Ultimately, they got out of the speaker business, and Global took on the Paisley line. Ian
Paisley himself, who is still with the company, designed the Mirage line.
By 1982, the company was manufacturing and distributing not
only the Paisley speakers, but another brand called dB Plus and a package line called
Audio Pulse.
One of Global's customers was the original Audio Products
International, which had been started in the mid 1970s by George Baker, one of Canadian
audio's more flamboyant characters. API's brands were Sound Dynamics and Energy. The
latter was built around one of the landmark speakers of early Canadian audio, the Energy
22, which many people at the time considered among the finest speakers on the market,
regardless of origin.
Early in 1984, Global and API were merged, and the latter
name began to be the umbrella under which the company's own brands, which now numbered
five, were marketed.
Another customer was a company that had the Canadian
distribution rights to a British speaker line called Tangent. Eventually, the speakers
were made here, and when the British parent failed, the Canadian outfit renamed the line
Mirage. When the distributor's investors decided to cash out, Heiber picked up the line.
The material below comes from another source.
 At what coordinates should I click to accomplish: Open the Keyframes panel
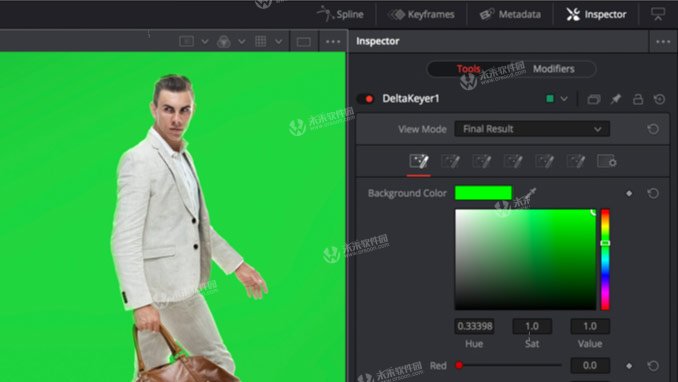pos(421,15)
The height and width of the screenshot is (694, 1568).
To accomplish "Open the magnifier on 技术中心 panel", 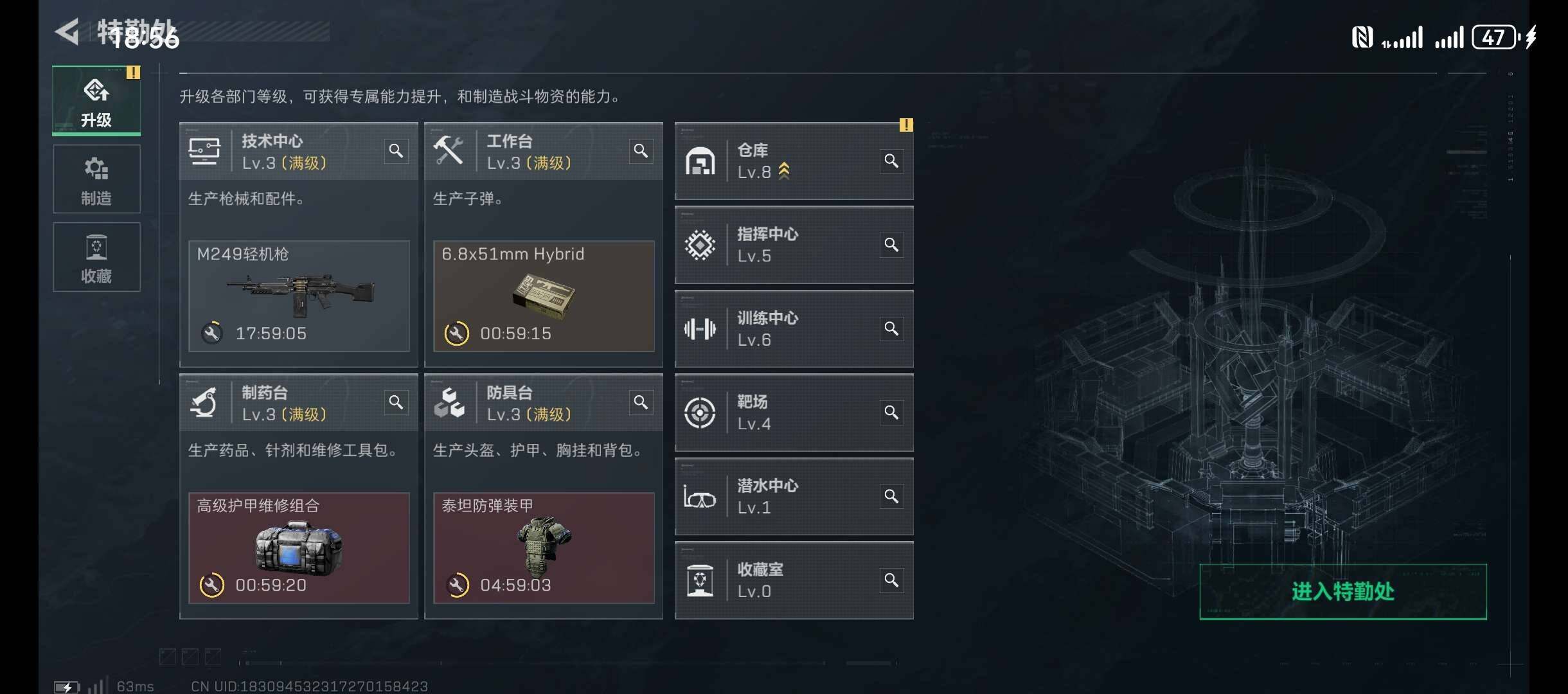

Over the next few years, the company's roster swelled to
nine brands, but in 1989 they decided to concentrate on just three: Energy, Mirage, and
Sound Dynamics. Several years ago, the last was replaced by Athena Technologies,
originally an innovative modular speaker line that was intended to be part of the Sound
Dynamics line. It has instead become its own brand.
The company started exporting in a small way to the U.S.
about 25 years ago, but it wasn't until the recession of the early 1990s that API made a
concentrated effort to sign-up foreign dealers, which they did with notable success. Now,
according to Howard Heiber, only about 20 percent of their sales are in Canada; the United
States accounts for about 55 percent, and the rest are spread around the world. One of the
few places where their success has been limited is Japan, which Heiber calls a
"difficult" market.
It's been no secret to audio observers in this country that
our audio manufacturers -- speaker companies especially -- make products that are a match
for any in the world. Increasingly, companies like API and its competitors Paradigm and
PSB, are taking that message to the world.
Or maybe only Canadians care where those speakers come
from. For everybody else, they're just first-rate hi-fi components.